8 komentarzy - Następny Rozdział 

czwartek, 15 sierpnia 2013

Rozdział 26.

Na moje szczęście tym mężczyzną okazał się Lewy, czyli byłam w jego mieszkaniu. Usiadłam na przeciwko niego przy stole i schowałam twarz w dłoniach.
-Jak się tutaj znalazłam ?
-Zabrałem Ciebie i Anię z klubu i przywiozłem tutaj
-Co z Agatą ?
-Chyba wróciła wcześniej, jak ja pojechałem po Anię to okazało się, że jesteście razem i dalej pijecie
-O Boże, właśnie daj mi wodę i leki. Poproszę
-Poczekaj, zrobię Ci jeszcze śniadanie
-Dzięki - uśmiechnęłam się
Kilka minut później Robert postawił przede mną talerz z kanapkami, herbatę i jakieś tabletki, jak się domyśliłam były to leki na mojego kaca.

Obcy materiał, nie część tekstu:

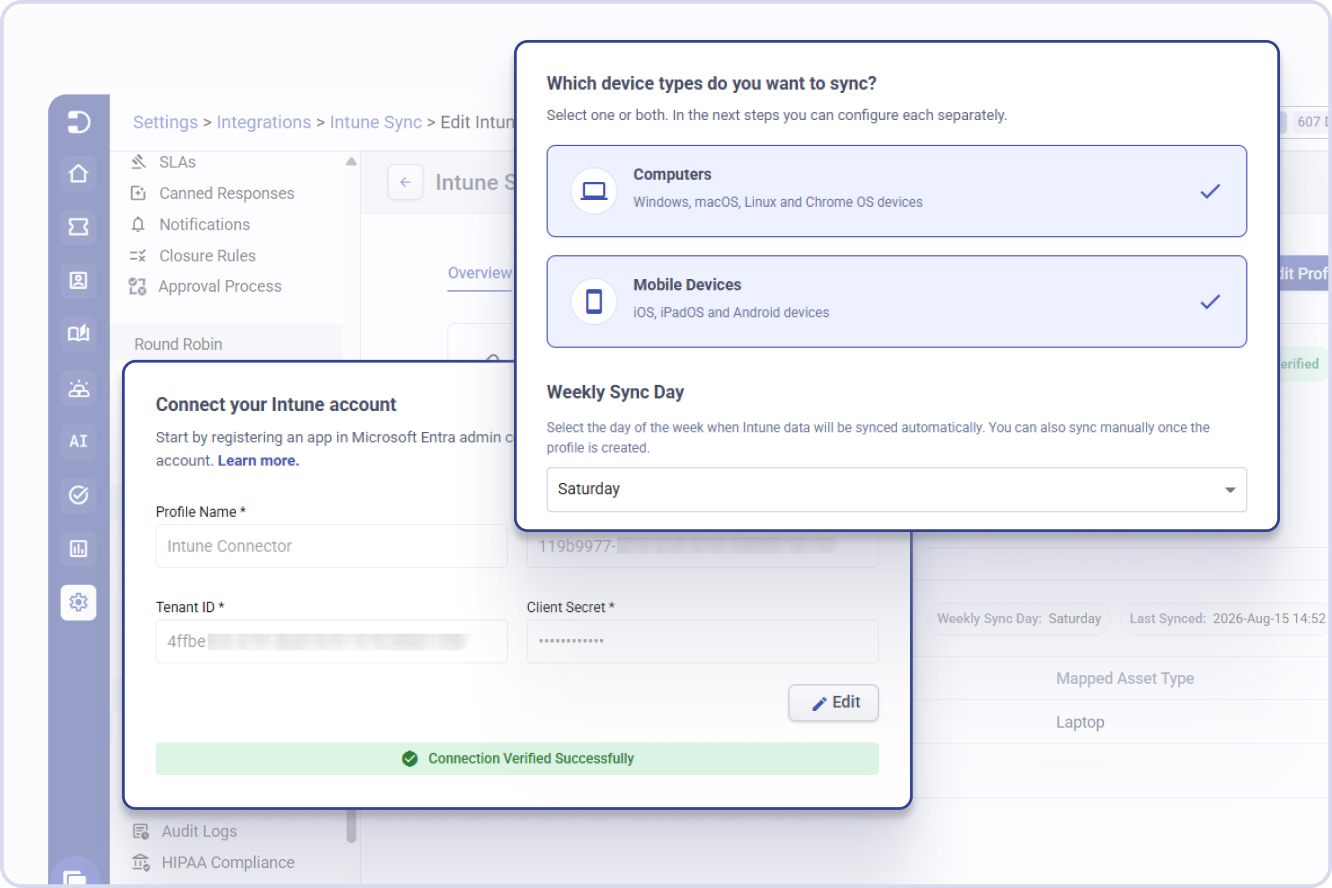Click the Saturday dropdown arrow
The image size is (1332, 888).
point(1230,490)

-Ostro się wczoraj zabalowało
-Ciekawe jak wy będziecie balowali za tydzień
-Na pewno inaczej
-Nie chce się nawet domyślać
-To rzeczywiście nie myśl o tym. Tak w ogóle to gdzie się zatrzymałaś ?
-W hotelu
-Żartujesz ?!
-Nie, właściwie zaraz miałam się zbierać
-To się zbieraj, bo jedziemy razem po Twoje rzeczy. Zostaniesz u nas
-Robert nie chce Wam przeszkadzać
-Nawet tak nie mów, do kiedy zostajesz ?
-We wtorek o 14 mam samolot powrotny. A Wy zostajecie już do ślubu ?

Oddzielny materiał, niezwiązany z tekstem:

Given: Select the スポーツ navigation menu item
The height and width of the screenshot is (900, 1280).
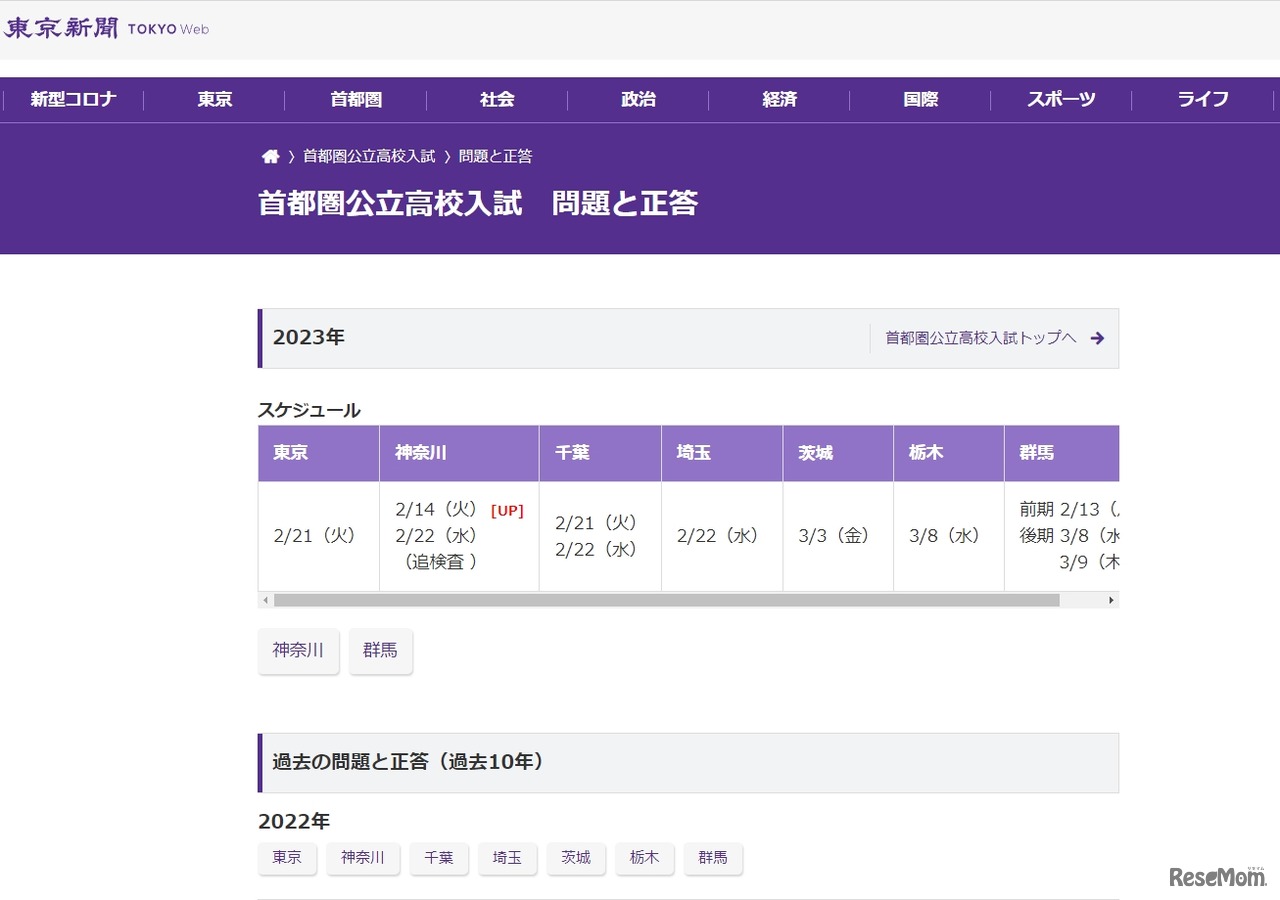Looking at the screenshot, I should click(1061, 100).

-Nie licząc mojego kawalerskiego to tak
-Spoko
-Jutro jedziemy do centrum na spotkanie z fanami Gillette. Jedziesz z nami ?
-Nie dzięki, umówiłam się jutro z Wiką
-Jak chcesz
-O której będziecie ?
-Zaczyna się o 16, a planowany koniec jest o 20, więc będziemy pewnie przed 21
-Ok
-Zostawimy Ci klucze
-Czy ja powiedziałam, że przenoszę się do Was ?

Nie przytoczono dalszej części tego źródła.